[Stored data]
"""

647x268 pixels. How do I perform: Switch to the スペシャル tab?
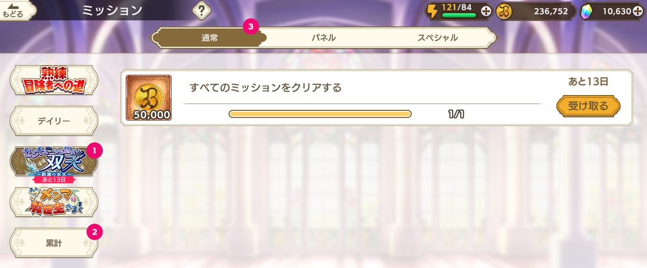[x=438, y=38]
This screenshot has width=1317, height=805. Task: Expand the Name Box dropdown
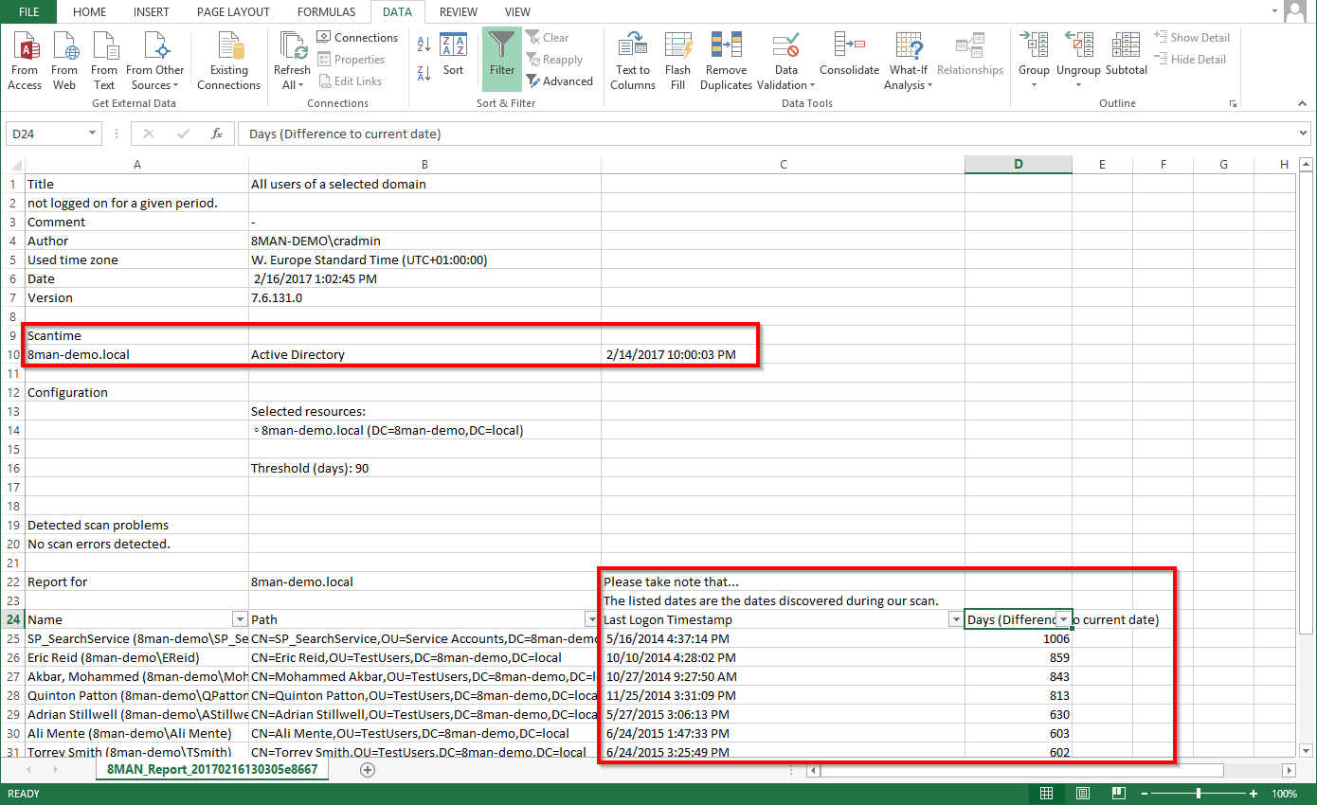coord(92,134)
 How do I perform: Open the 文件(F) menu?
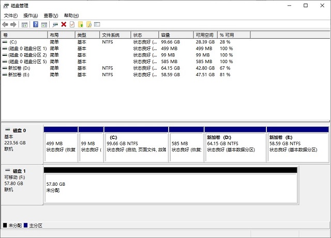pos(10,16)
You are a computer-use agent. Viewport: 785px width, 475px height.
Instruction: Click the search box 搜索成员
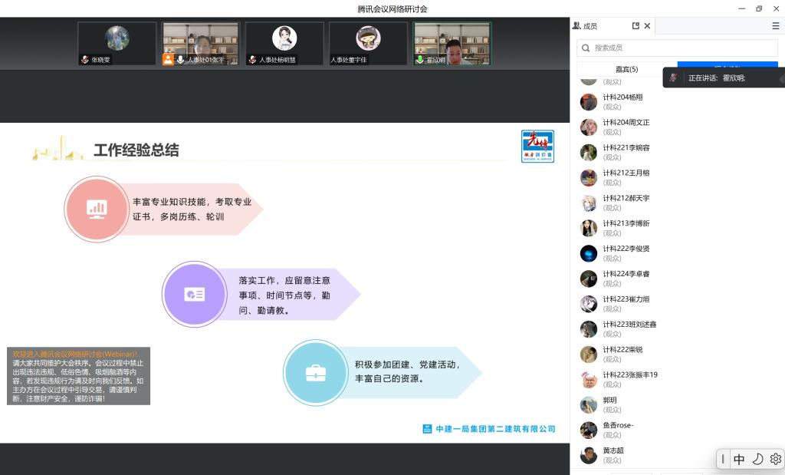point(677,48)
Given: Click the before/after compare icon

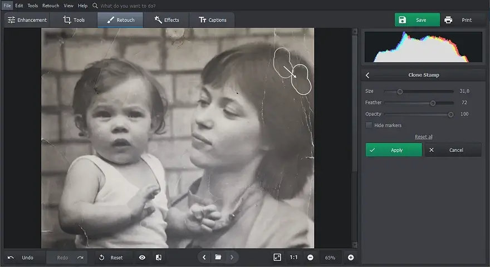Looking at the screenshot, I should [159, 258].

"""

◆ Problem
Recast the records, from the line with "How do I perform: Open the 文件(F) menu?" through the end of the records, as a Markdown table with columns Row and Line, numbering each line. Leave out blank lines and pictures.

◆ Expected answer
| Row | Line |
|---|---|
| 1 |  How do I perform: Open the 文件(F) menu? |
| 2 | pos(10,16) |
| 3 | You are a computer-use agent. Viewport: 785px width, 475px height. |
| 4 | Instruction: Click the search box 搜索成员 |
| 5 | point(677,48) |
| 6 | Given: Click the before/after compare icon |
| 7 | Looking at the screenshot, I should [159, 258]. |